**Stated problem**
Could you return, word for word, the part of the wedding ring story below starting at "I looked at the" and ending at "you can’t try."?

**Text passage**
Protector of the Ring

So I finally got round to getting a proper wedding ring. I was hoping the perfect ring would come to me in a dream, delivered on a velvet cloud. But in the end it involved getting off my arse and going to the shops on a crowded Saturday afternoon, ensuring maximum flusteredness. I chose a simple white gold band just to get it over with.

The sales assistant with the pimples and gelled spikes seemed disappointed at the swiftness of my purchase. He had to act fast. “Did you know for only £6.99 I can give you Ring Protection Insurance? You’ll be covered for theft or damage for two years!”

“Ummm. Ummm.” As soon as someone tries to sell me anything, my face burns red and I lose the ability to form sentences.

“We’ll replace the ring right away with one exactly the same, or one of equal value! It’s a great deal!”

“Ummm!” Panic closed in. Ring Protection Insurance? What the hell did I want with Ring Protection Insurance for such a boring, inexpensive loop of metal? What kind of moron did he take me for?

I looked at the floor, I looked at Gareth; I riffled through my handbag as if my brain lurked there beside the scrunched up tissues and Breathmints of Yesteryear. “What do you think, Gareth?”

“Well I dunno,” he replied helpfully.

“Only £6.99 and we’ll renew the policy once the two years up if you’re still married.”

My brain finally piped up. You don’t need bloody Ring Protection Insurance. We have contents insurance! And it’s a plain wedding band, not the freaking Crown Jewels! But the words spewed forth regardless. “Okay! Okay! I’ll take it!”

“Excellent choice, ma’am.”

Back out on the street, I clenched my Ring Protection Insurance Policy in one fist and waved the other wildly in the air. I was spluttering with indignant, white-hot rage; the most infuriating kind because you know it’s your own stupid fault and you can’t pin it on anyone else.

But that doesn’t mean you can’t try.

“WHAT the hell happened in there?”

“Yeah, how come you got that Insurance? We have contents insurance.”


“And it’s just a plain wedding ring. And how will anyone steal it when you never take it off?”


“I bet he literally shat his pants on the spot,” Gareth grinned, “From sheer shock that someone actually took that policy.”


“He will be Employee of the Month for sure.”

**Recorded data**

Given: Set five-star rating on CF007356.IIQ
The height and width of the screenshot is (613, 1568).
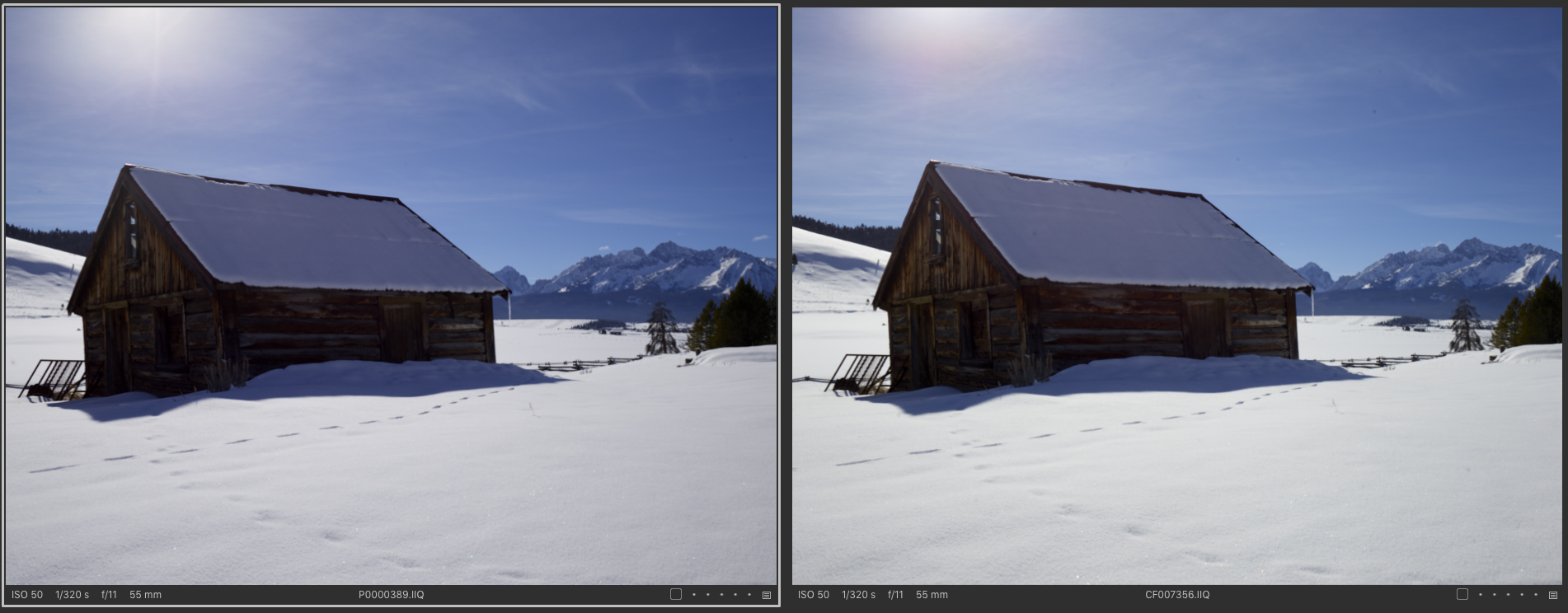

**Solution for this task**
I looked at the floor, I looked at Gareth; I riffled through my handbag as if my brain lurked there beside the scrunched up tissues and Breathmints of Yesteryear. “What do you think, Gareth?”

“Well I dunno,” he replied helpfully.

“Only £6.99 and we’ll renew the policy once the two years up if you’re still married.”

My brain finally piped up. You don’t need bloody Ring Protection Insurance. We have contents insurance! And it’s a plain wedding band, not the freaking Crown Jewels! But the words spewed forth regardless. “Okay! Okay! I’ll take it!”

“Excellent choice, ma’am.”

Back out on the street, I clenched my Ring Protection Insurance Policy in one fist and waved the other wildly in the air. I was spluttering with indignant, white-hot rage; the most infuriating kind because you know it’s your own stupid fault and you can’t pin it on anyone else.

But that doesn’t mean you can’t try.